Please share the result of “lsmod” and “uname -r”. If lsmod is empty, then it is just due to the kenrel you built didn’t match the lib/modules folder name.
But I do not think it is the match between ko and Image, because I can manually insmod nvgpu.ko is ok.
From the status of servie, seems that the errors are due to some missingfiles. ● nvpmodel.service - nvpmodel service
Mar 31 09:53:35 gb-nano nvpmodel[4849]: NVPM ERROR: failed to write PARAM GPU_POWER_CONTROL_ENABLE: ARG GPU_PWR_CNTL_EN: PATH: /sys/devices/gpu.0/power/control VAL: on Mar 31 09:53:35 gb-nano nvpmodel[4849]: NVPM ERROR: Error opening /sys/devices/gpu.0/devfreq/57000000.gpu/available_frequencies: 2 Mar 31 09:53:35 gb-nano nvpmodel[4849]: NVPM ERROR: failed to read PARAM GPU: ARG FREQ_TABLE: PATH /sys/devices/gpu.0/devfreq/57000000.gpu/available_frequencies Mar 31 09:53:35 gb-nano nvpmodel[4849]: NVPM ERROR: Error opening /sys/devices/gpu.0/power/control: 2 Mar 31 09:53:35 gb-nano nvpmodel[4849]: NVPM ERROR: failed to write PARAM GPU_POWER_CONTROL_DISABLE: ARG GPU_PWR_CNTL_DIS: PATH: /sys/devices/gpu.0/power/control VAL: auto Mar 31 09:53:35 gb-nano nvpmodel[4849]: NVPM ERROR: failed to set power mode! Mar 31 09:53:35 gb-nano nvpmodel[4849]: NVPM ERROR: optMask is 2, no request for power mode Mar 31 09:53:35 gb-nano systemd[1]: nvpmodel.service: Main process exited, code=exited, status=255/n/a Mar 31 09:53:35 gb-nano systemd[1]: nvpmodel.service: Failed with result ‘exit-code’. Mar 31 09:53:35 gb-nano systemd[1]: Failed to start nvpmodel service.
No, you didn’t get my point.
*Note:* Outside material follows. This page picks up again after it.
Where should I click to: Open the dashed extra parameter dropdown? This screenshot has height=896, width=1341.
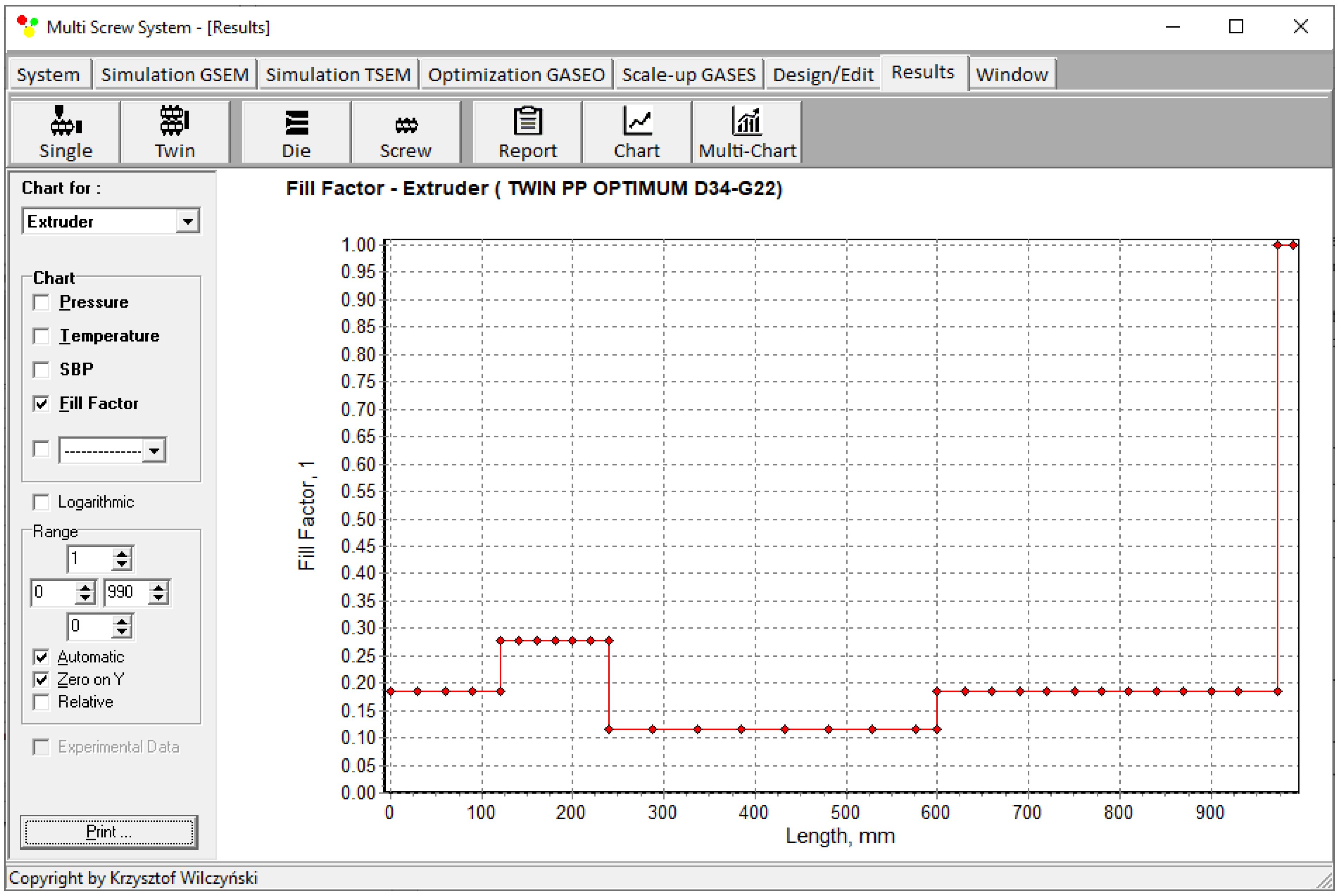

Please be aware that this is not some kind of new issue to me… already saw it many times.
No need to check any syslog… they are not related…
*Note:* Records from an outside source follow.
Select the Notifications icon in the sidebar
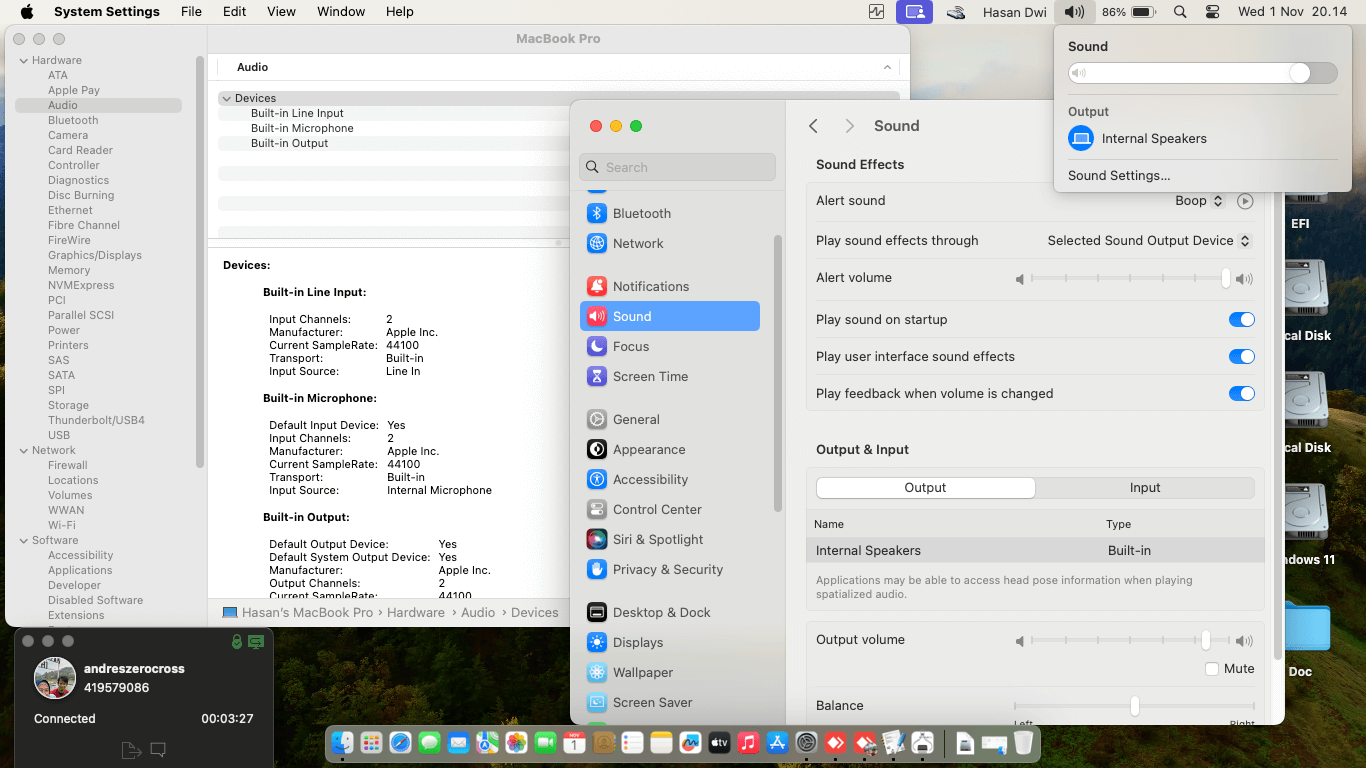 [597, 286]
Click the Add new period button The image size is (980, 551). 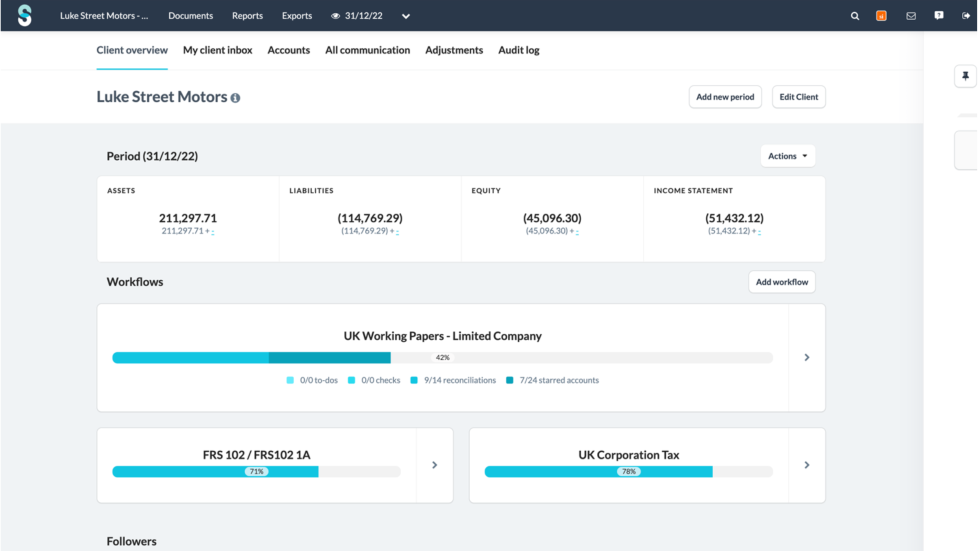(x=725, y=97)
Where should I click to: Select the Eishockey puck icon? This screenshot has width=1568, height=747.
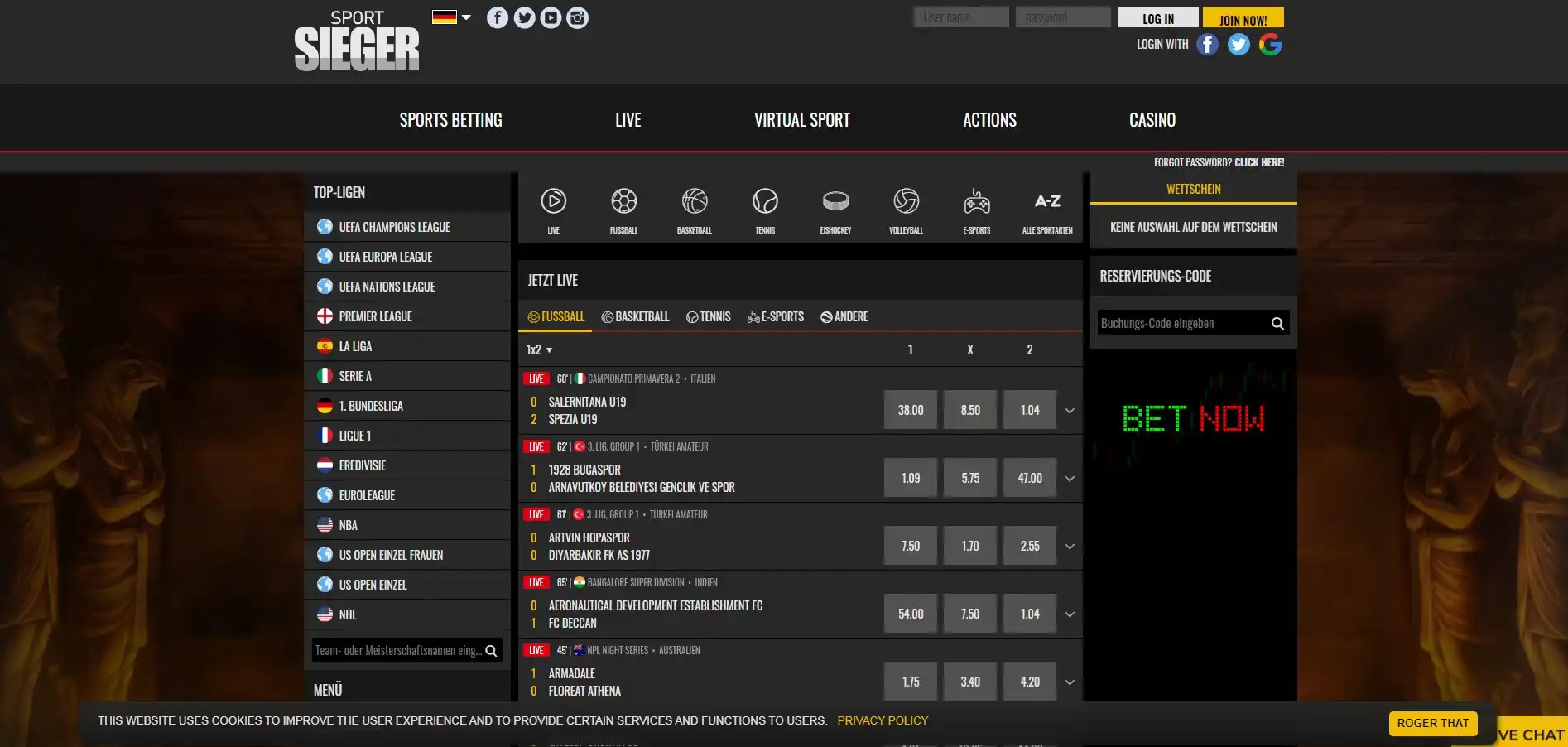tap(835, 202)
When you build out the kernel, your “uname -r” needs to match /lib/modules/module_path_name.
Yes, that is the issue… That “+” is the problem here. This is just string comparison… These two need to be fully matching to let the ko files in that folder gets loaded automatically…
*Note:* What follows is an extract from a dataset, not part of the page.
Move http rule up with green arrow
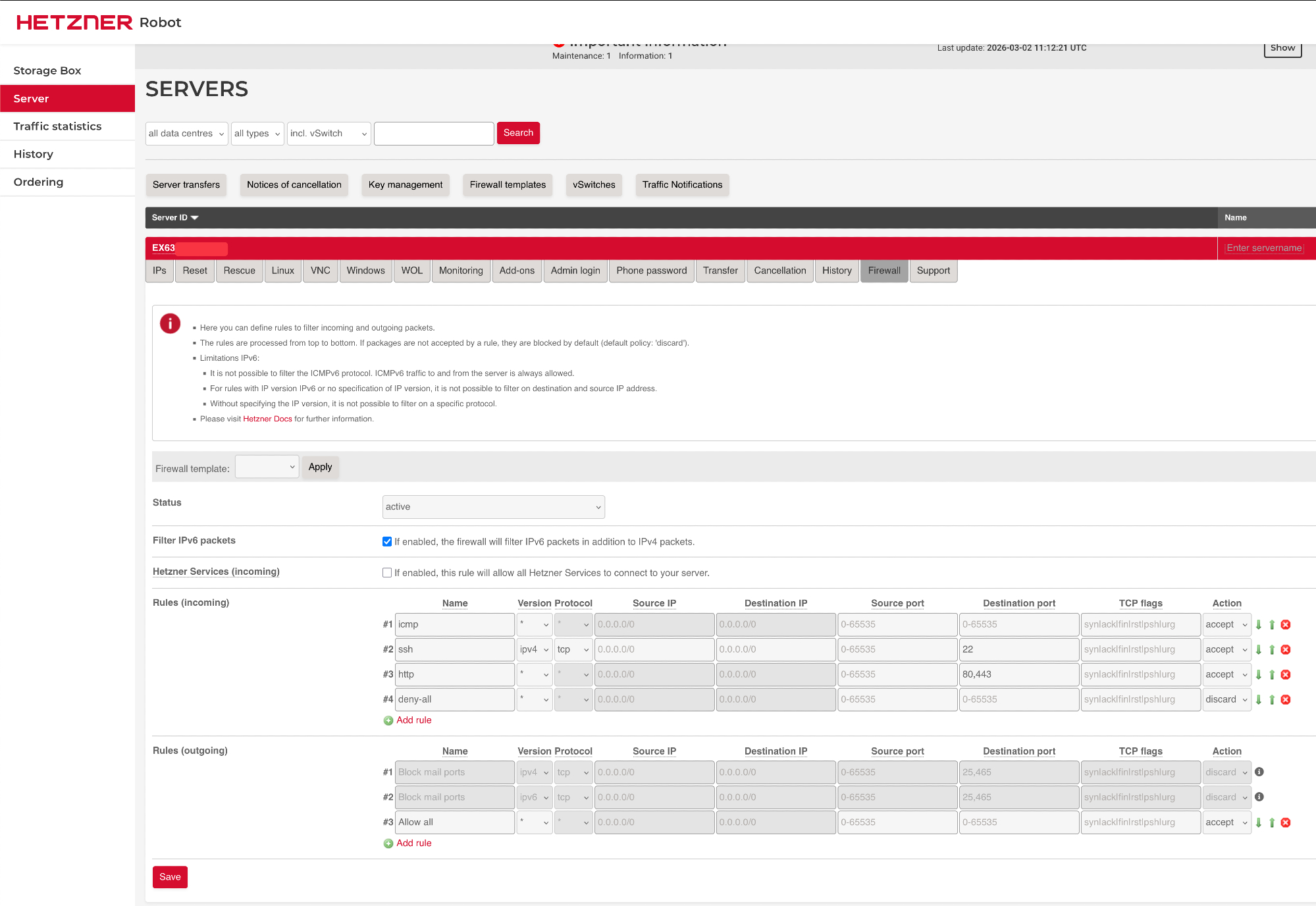The width and height of the screenshot is (1316, 906). [x=1272, y=675]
Incidentally, that pesky “+” tends to be from some of the non-NVIDIA releases of kernel as a way to get people to increment or change the CONFIG_LOCALVERSION. One can disable that via a number of methods, but I’ll recommend (within the kernel source) to edit file: scripts/setlocalversion
Modify function “scm_version()” as follows to return early:
scm_version()
{
local short
short=false
**return**
The sources which NVIDIA publishes won’t need that. A major point to consider though is that whenever you change a feature which is integrated into the kernel (not in module format), then there is a strong chance that you cannot reuse the modules, and so you’d want to change CONFIG_LOCALVERSION to not reuse the old modules.
Also, I recommend adding a second boot entry before the default, making that entry the new default, using a modified Image file name (e.g., Image-4.9.253-modified), and leaving the old content in place until you know it works (and of course you’d need new modules too if you install a modified Image…or at least most of the time).